Output the records that follow, keeping every line exactly as it is.

---------- Source data ----------

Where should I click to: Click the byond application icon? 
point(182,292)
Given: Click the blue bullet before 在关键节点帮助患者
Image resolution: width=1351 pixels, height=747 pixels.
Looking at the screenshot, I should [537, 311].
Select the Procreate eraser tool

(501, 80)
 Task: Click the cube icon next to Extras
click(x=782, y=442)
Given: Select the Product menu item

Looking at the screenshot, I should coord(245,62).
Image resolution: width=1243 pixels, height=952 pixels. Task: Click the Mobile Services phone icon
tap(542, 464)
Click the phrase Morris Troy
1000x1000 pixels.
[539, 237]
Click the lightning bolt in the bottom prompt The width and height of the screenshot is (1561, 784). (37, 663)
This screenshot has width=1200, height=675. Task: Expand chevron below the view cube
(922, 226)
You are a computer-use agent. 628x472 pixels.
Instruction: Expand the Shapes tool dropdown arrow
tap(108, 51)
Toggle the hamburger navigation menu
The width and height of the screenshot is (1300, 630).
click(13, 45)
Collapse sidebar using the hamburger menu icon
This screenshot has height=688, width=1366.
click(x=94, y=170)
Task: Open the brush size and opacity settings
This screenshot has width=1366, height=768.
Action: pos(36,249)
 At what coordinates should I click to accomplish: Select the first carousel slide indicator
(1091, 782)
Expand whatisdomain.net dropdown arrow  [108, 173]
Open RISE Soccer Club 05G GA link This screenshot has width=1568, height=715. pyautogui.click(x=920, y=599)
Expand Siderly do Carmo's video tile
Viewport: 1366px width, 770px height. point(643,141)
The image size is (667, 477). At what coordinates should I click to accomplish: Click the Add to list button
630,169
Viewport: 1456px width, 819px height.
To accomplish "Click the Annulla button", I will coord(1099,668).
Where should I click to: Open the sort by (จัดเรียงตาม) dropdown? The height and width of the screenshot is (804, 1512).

----------

◆ **Your solution**
Where should I click to: Click the byond application icon? 
point(182,292)
Given: Click the blue bullet before 在关键节点帮助患者
Image resolution: width=1351 pixels, height=747 pixels.
Looking at the screenshot, I should [537, 311].
Select the Procreate eraser tool

(501, 80)
 Task: Click the cube icon next to Extras
click(x=782, y=442)
Given: Select the Product menu item

Looking at the screenshot, I should coord(245,62).
Image resolution: width=1243 pixels, height=952 pixels. Task: Click the Mobile Services phone icon
tap(542, 464)
Click the phrase Morris Troy
1000x1000 pixels.
[539, 237]
Click the lightning bolt in the bottom prompt The width and height of the screenshot is (1561, 784). (37, 663)
This screenshot has width=1200, height=675. Task: Expand chevron below the view cube
(922, 226)
You are a computer-use agent. 628x472 pixels.
Instruction: Expand the Shapes tool dropdown arrow
tap(108, 51)
Toggle the hamburger navigation menu
The width and height of the screenshot is (1300, 630).
click(13, 45)
Collapse sidebar using the hamburger menu icon
This screenshot has height=688, width=1366.
click(x=94, y=170)
Task: Open the brush size and opacity settings
This screenshot has width=1366, height=768.
Action: pos(36,249)
 At what coordinates should I click to accomplish: Select the first carousel slide indicator
(1091, 782)
Expand whatisdomain.net dropdown arrow  [108, 173]
Open RISE Soccer Club 05G GA link This screenshot has width=1568, height=715. pyautogui.click(x=920, y=599)
Expand Siderly do Carmo's video tile
Viewport: 1366px width, 770px height. point(643,141)
The image size is (667, 477). At what coordinates should I click to accomplish: Click the Add to list button
630,169
Viewport: 1456px width, 819px height.
To accomplish "Click the Annulla button", I will coord(1099,668).
Where should I click to: Open the sort by (จัดเรียงตาม) dropdown? The height and width of the screenshot is (804, 1512).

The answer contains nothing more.